» **Your assignment**
The answer must consist of every line from the entries that holds the word "pixel".

(Collected data)
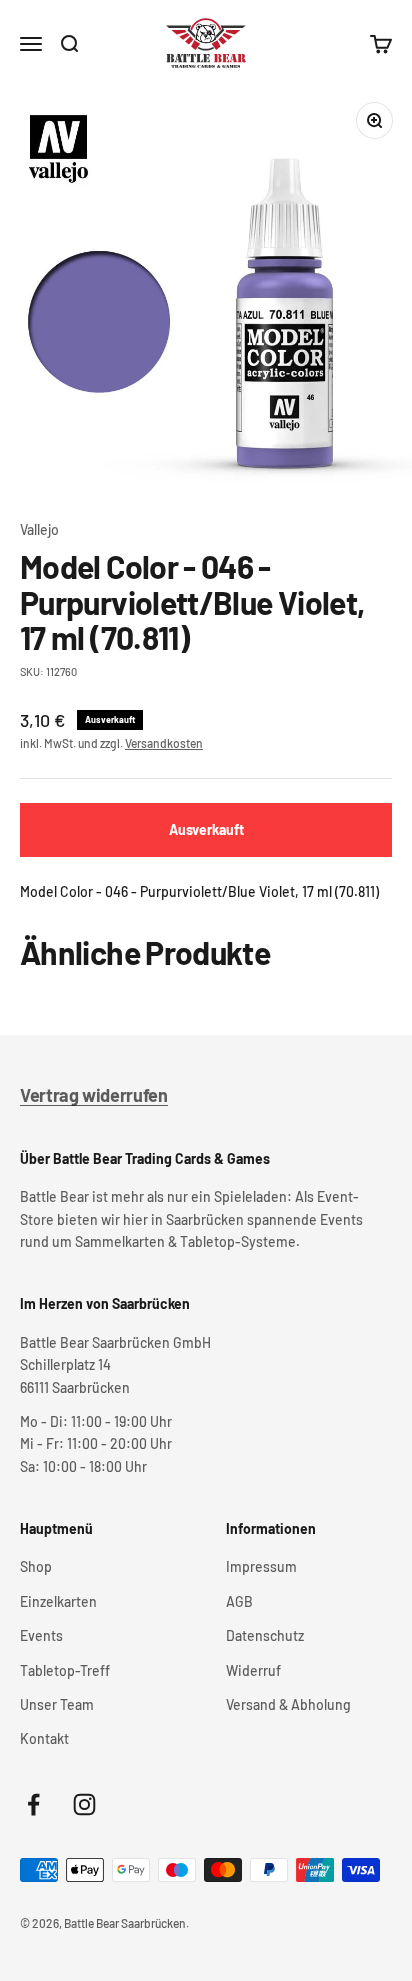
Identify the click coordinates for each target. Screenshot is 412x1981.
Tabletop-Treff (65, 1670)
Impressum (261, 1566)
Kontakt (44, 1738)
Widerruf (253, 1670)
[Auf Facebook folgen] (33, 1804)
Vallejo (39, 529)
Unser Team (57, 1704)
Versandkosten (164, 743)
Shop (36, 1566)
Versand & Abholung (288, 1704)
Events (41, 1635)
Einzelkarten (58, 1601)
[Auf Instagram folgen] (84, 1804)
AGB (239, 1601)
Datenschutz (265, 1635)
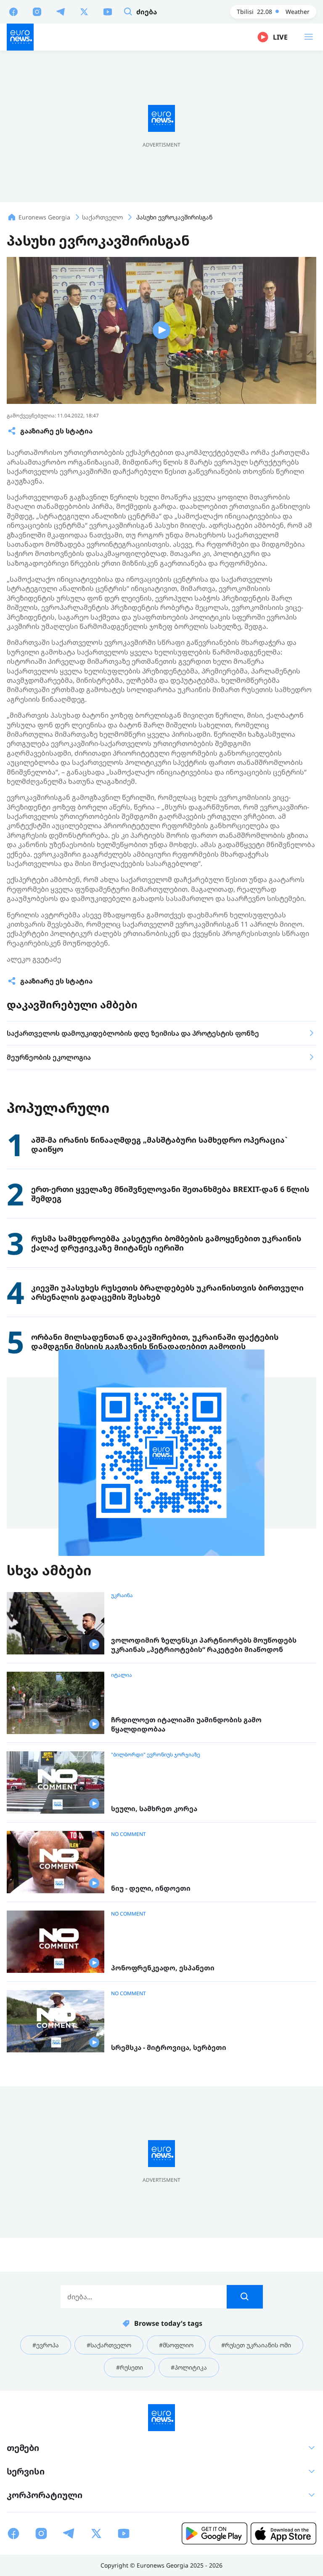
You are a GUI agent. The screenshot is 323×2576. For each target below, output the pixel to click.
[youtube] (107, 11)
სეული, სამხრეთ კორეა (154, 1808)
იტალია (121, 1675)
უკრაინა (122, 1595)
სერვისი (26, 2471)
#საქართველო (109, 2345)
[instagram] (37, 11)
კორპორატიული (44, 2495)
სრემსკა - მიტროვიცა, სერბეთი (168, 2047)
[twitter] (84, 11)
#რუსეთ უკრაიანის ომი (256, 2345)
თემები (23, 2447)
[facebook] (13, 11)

...

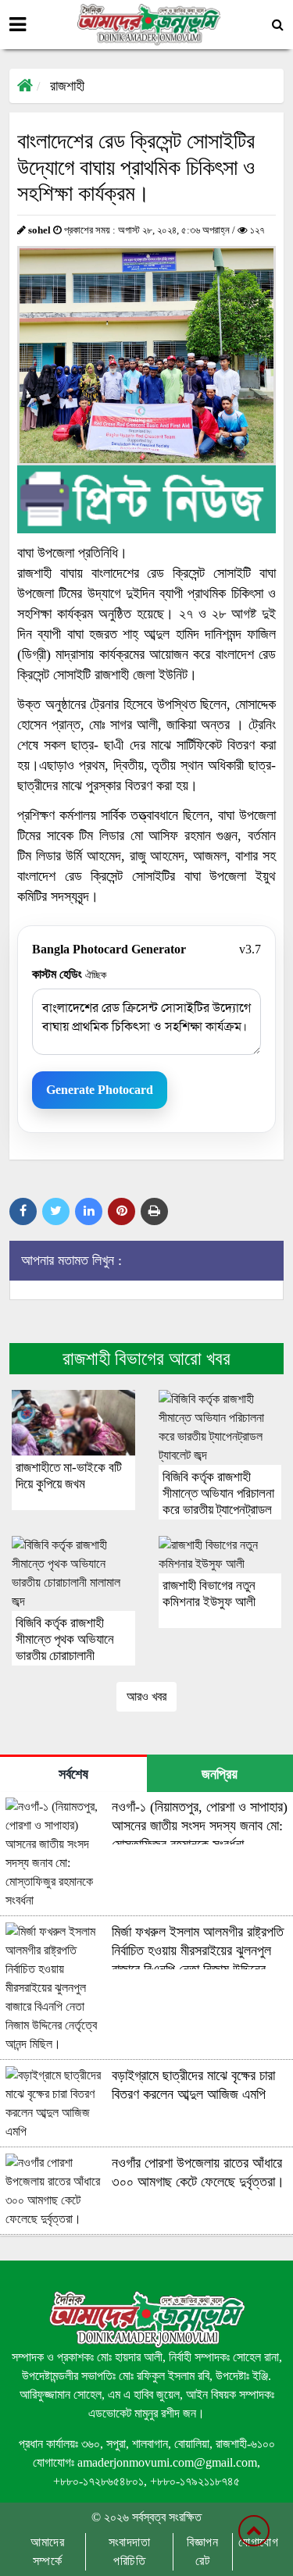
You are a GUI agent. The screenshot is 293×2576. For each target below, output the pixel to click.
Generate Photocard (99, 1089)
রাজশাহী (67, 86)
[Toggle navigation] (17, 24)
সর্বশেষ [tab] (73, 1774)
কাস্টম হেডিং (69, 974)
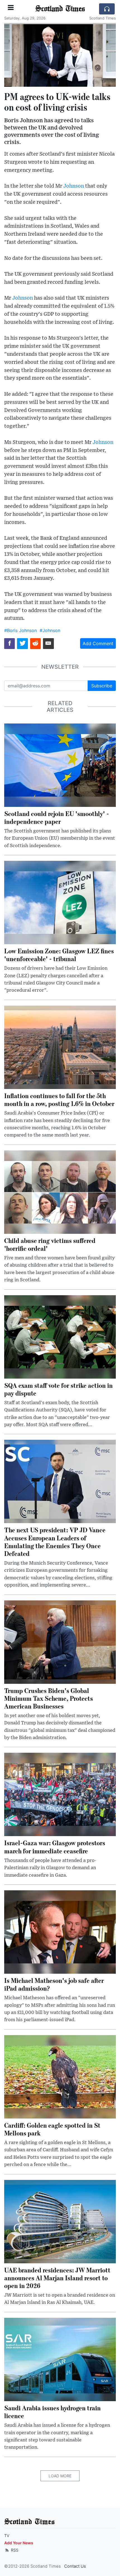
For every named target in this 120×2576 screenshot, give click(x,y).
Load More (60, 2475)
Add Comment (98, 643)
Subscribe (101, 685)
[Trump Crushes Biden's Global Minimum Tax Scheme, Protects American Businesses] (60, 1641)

» **Answer below**
You are a GUI agent. The screenshot is 323×2576. For each target below, output the pixel to click.
You are a GUI agent. The screenshot is 293×2576. For each target below, output the pixel to click.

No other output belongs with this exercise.